Eugene exhibited his work for the first time in 1876 at the Museum of Reims, where his work Le quai aux fleurs par la neige (Flower Market Along the Seine Under the Snow) was shown. The following year he exhibited for the first time at the annual Parisian Salon, showing En Normandie (In Normandy) as well as two other gouaches. He preferred executing gouaches since they were less time consuming as his oils and, in fact, brought comparable prices.

After some time, Eugène Galien-Laloue decided to become self-employed and set himself up in his own Paris studio in rue de Clignancourt. He spent a lot of his time alone which did not seem to bother him. Acquaintances described him as a loner, an introvert, who was never happier than when he was working alone in his studio or sitting quietly managing his business. Modern city life with all its gaiety did not appeal to him. Maybe he became somewhat crotchety as it was said of him that he was a loner and someone who did not suffer fools gladly, and because of this characteristic people found it very difficult to befriend him.
The French Art Expert, Noe Willer, who was author of Galien-Laloue’s catalogue raisonné wrote of this aspect of Galien-Laloue’s character:
“…He was not eccentric but always conservative, practically a royalist. He was obsessed with his painting. In his private life he found simplicity alluring: he married three sisters, one after the other (beginning with the youngest and ending with the oldest). They had all lived next door to him. He lived a monastic life. All worldly pursuits, games, alcohol, the pleasure of the flesh were not for him. Riding his bicycle to places in Paris to paint was his only physical exercise…”
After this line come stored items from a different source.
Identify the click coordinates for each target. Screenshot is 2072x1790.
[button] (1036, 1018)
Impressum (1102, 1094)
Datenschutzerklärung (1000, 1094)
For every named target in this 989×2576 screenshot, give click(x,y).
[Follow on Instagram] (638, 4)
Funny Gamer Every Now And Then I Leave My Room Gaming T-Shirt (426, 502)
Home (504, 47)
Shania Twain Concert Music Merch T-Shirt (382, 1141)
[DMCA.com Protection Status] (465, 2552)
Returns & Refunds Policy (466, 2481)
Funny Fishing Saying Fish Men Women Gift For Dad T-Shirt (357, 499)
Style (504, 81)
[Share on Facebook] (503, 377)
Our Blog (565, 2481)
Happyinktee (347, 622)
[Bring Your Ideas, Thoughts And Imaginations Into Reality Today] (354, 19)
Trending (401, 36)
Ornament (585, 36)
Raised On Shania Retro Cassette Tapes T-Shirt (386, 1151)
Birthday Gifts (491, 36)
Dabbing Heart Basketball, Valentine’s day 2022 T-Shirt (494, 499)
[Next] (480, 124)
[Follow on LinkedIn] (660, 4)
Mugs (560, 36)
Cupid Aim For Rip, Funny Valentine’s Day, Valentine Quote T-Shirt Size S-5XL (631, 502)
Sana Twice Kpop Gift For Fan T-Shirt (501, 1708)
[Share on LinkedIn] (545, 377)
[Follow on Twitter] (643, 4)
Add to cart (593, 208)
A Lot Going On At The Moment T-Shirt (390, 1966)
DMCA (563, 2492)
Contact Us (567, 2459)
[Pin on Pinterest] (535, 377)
The cityscape of Paris was changing rapidly during Eugène Galien-Laloue lifetime. It all began around the 1830’s when Parisians were complaining about the condition of their city. The city was overcrowded. The streets with their open sewers were narrow and dark. Paris had become a very dangerous and unhealthy environment to live in and the people were not happy with the government. A whiff of revolution was once again in the air. Tampering with the problem was not helping and so Napoleon III, in 1854, and his interior minister brought in Georges Eugène Haussmann, known as Baron Haussmann, to oversee the “rebuilding” of the city. He had the slums torn down and the narrow streets were turned into wide avenues. Large parks were created as were small villages on the periphery of the city. A new theatre was built and the Paris Garnier opera house was completed in 1875. The cit,y after many years of change, became a desirable place to live and it was this revitalisation of Paris which became the subject of the many Belle Epoque artists such as Eugène Galien-Laloue.

These Belle Epoque artists were pleased to depict the reality of the newly refurbished French capital with its cafés, parks and buildings. More importantly this now beautiful city was a magnet to tourists, visitors from Great Britain and the United States came to Paris while they were partaking of the “Grand Tour” and Galien-Laloue had a ready market for his work which concentrated on depictions of the city. These depictions were just the treasured mementos the American tourists wanted to take home with them for it is known that many of Galien-Lalou’s cityscapes made their way across the Atlantic and into the collections of wealthy Americans from New York, Boston and Chicago.

One of Galien-Laloue’s favourite subjects was, L’église Sainte-Marie-Madeleine; less formally known as La Madeleine. This Roman Catholic church, looking more like a Roman temple, occupies a commanding position in the 8th arrondissement of Paris and was originally designed as a temple to the glory of Napoleon’s army. Galien-Lalou depicted the building and the area surrounding it in both summer with the flower markets brightening up the grey buildings and in winter with snow on the ground and people rushing to get to the warmth of their destinations.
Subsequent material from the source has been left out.